Problem requirements →
Without copying any picture, return all lines below exactly.

Records for this exercise →
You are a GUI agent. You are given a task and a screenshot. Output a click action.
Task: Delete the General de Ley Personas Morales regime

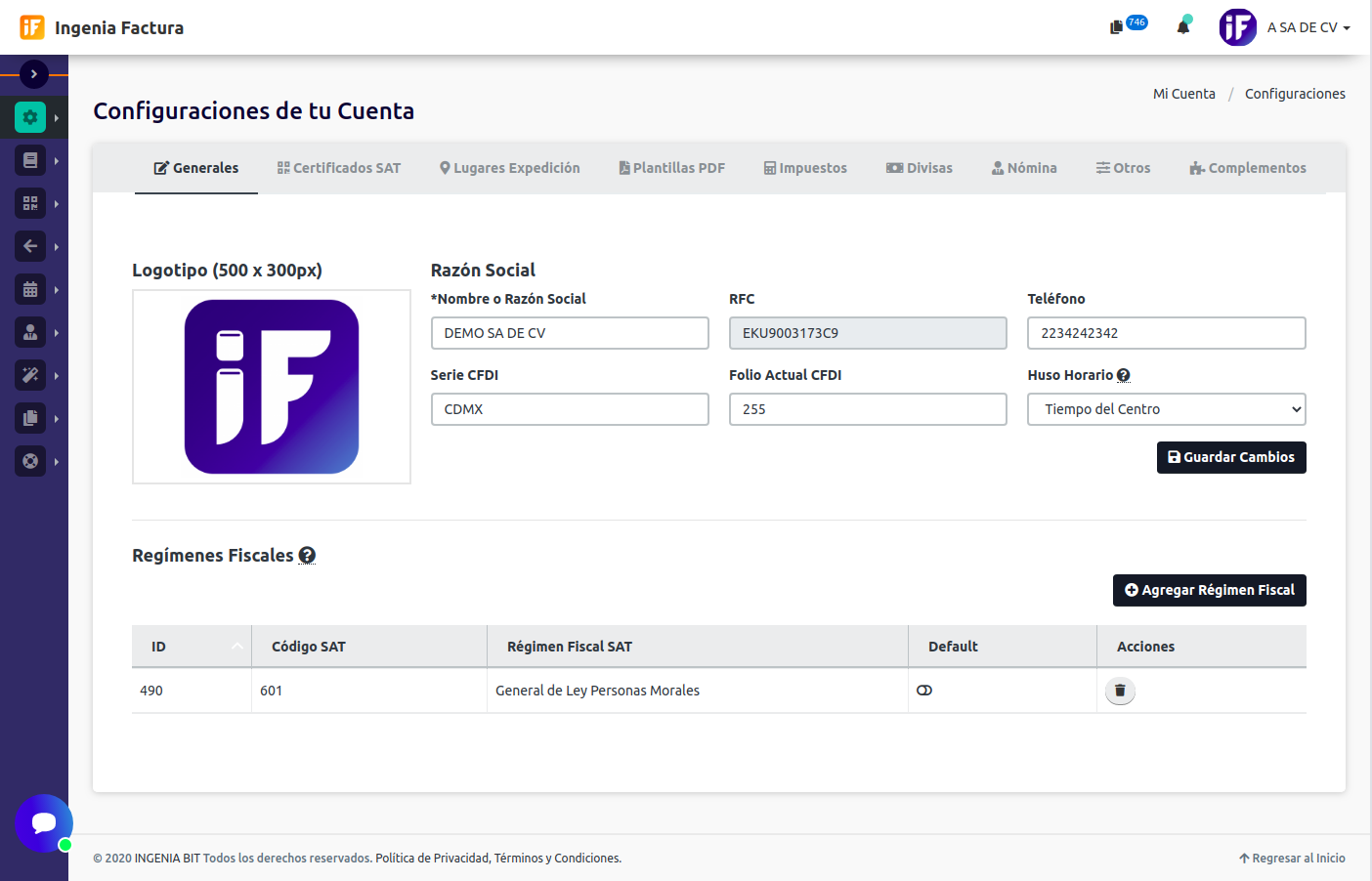coord(1120,691)
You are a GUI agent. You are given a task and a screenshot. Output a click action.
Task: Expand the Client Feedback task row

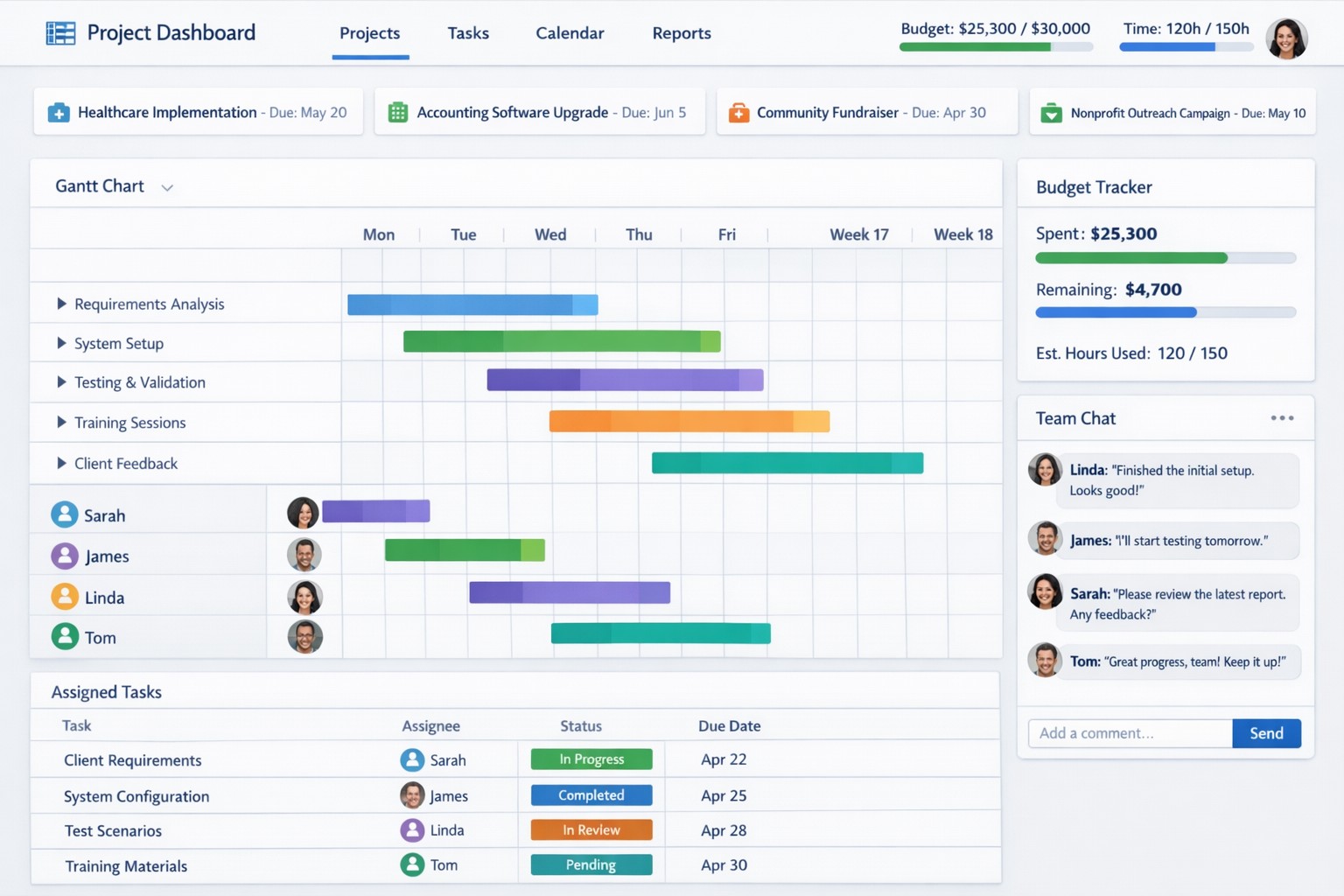tap(61, 463)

Response →
You are a GUI agent. You are given a task and a screenshot. Output a click action.
Task: Delete the General de Ley Personas Morales regime

coord(1120,691)
You are a GUI agent. You are given a task and a screenshot. Output a click action.
Task: Expand the Client Feedback task row

tap(61, 463)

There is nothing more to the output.